The 46-year-old is not liable to be afraid of the big names: In 2004, he appeared publicly as an investigator and judge in one of the highest-profile cases against criminals from Argentina's 1976-1983 military dictatorship.

Later, he took up a case in which Jorge Godoy, admiral of the fleet, and former President Fernando de la Rua were accused of corruption. Most recently, he was a judge in a long-running corruption trial against Amado Boudou, President Fernandez's deputy.

"Rafecas has proved his mettle many times now. He should also know the pitfalls - both in Argentina's legal system and among a polarized public - of investigating the government," the historian Alexander Hasgall told DW.

Screenshot YouTube Daniel Rafecas
Rafecas is a renowned academic and investigator in Argentina, with close ties to the Jewish communityImage: YouTube/unescoSpanish

'Sincere interest in the truth'

It is not merely his background as a top legal official that had predestined Rafecas for the role of investigating the AMIA bombing. The judge is known for maintaining good ties to the country's large Jewish community. Although he has no Jewish heritage himself, he has dedicated much of his career to the history of the Holocaust, publishing "Historia de la solucion final" (History of the Final Solution) in 2012.

"That's certainly unusual for a Latin American non-Jew," Hasgall said. "In that regard, one could argue that he has a sincere interest in the truth."

Hasgall, whose own research topics include Agentina's legal system, notes that this sincere interest is by no means a given: "Politics and the judiciary are traditionally very closely interwoven. Judgments are very often politicized, from all sides."

People in Argentina therefore harbor a proportionate distrust of their legal system. Hasgall says that Rafecas has the chance to sustainably boost this public confidence by showing that he won't be cowed by any side.

Into the spotlight

Nevertheless, Hasgall is not in the least surprised that Rafecas turned down the job at first: "This is the red-hot potato - right now, nobody wants to touch it."

Ultimately, bringing clarity to the 1994 attacks has now become a secondary function: Rafecas must seek to decide if there's enough evidence to accuse the sitting president and foreign minister of committing a crime while in office. Senior and powerful security services members are also implicated in the case.

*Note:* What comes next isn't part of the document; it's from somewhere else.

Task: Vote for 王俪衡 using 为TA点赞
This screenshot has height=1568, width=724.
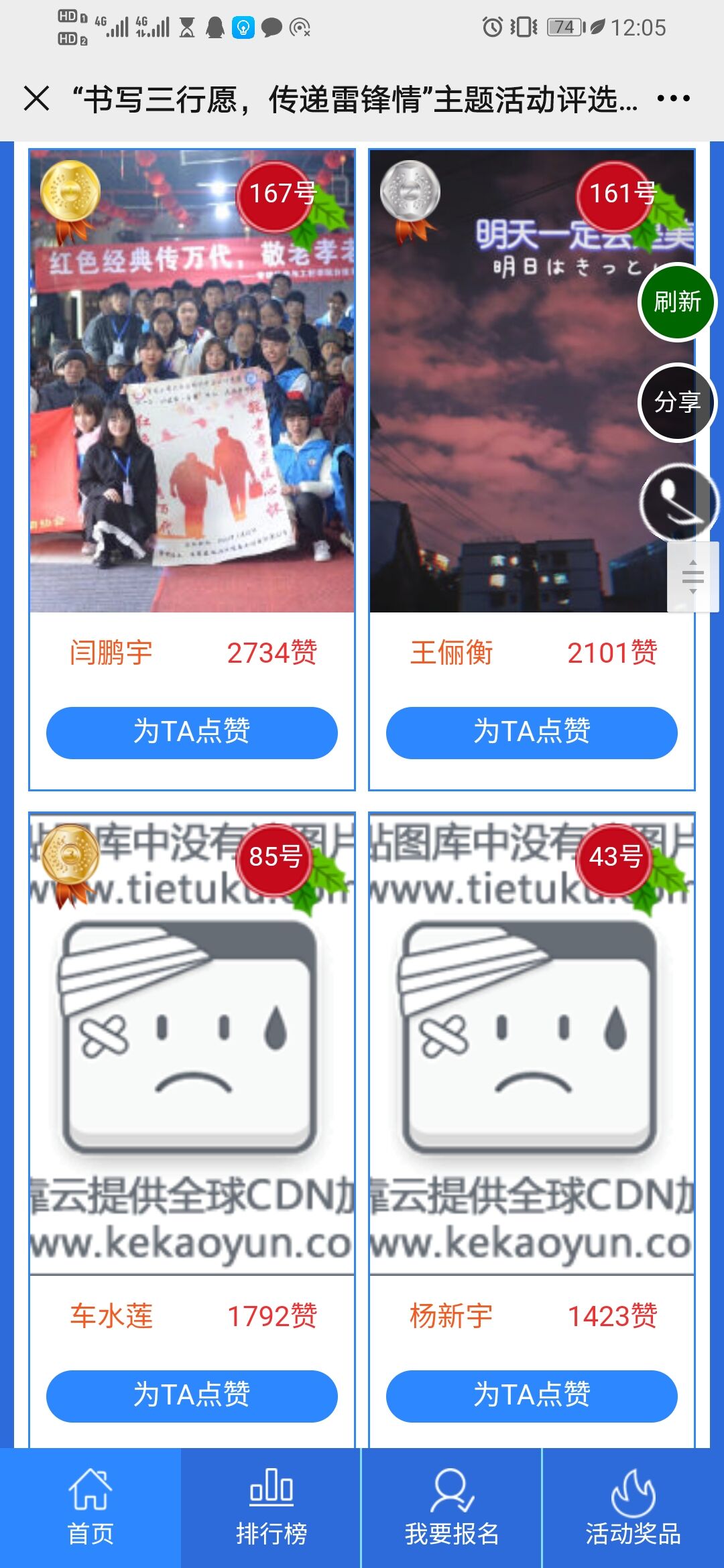Action: pos(532,732)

On top of all this comes the possibility that somebody might have murdered the person perfectly placed to clear all this up.

As if this weren't enough, the death of Nisman has turned the case into a political issue overshadowing all else. Perhaps Rafecas' new, unenviable job is not quite as bad as that of his colleague Viviana Fein; she's charged with investigating Nisman's mysterious death.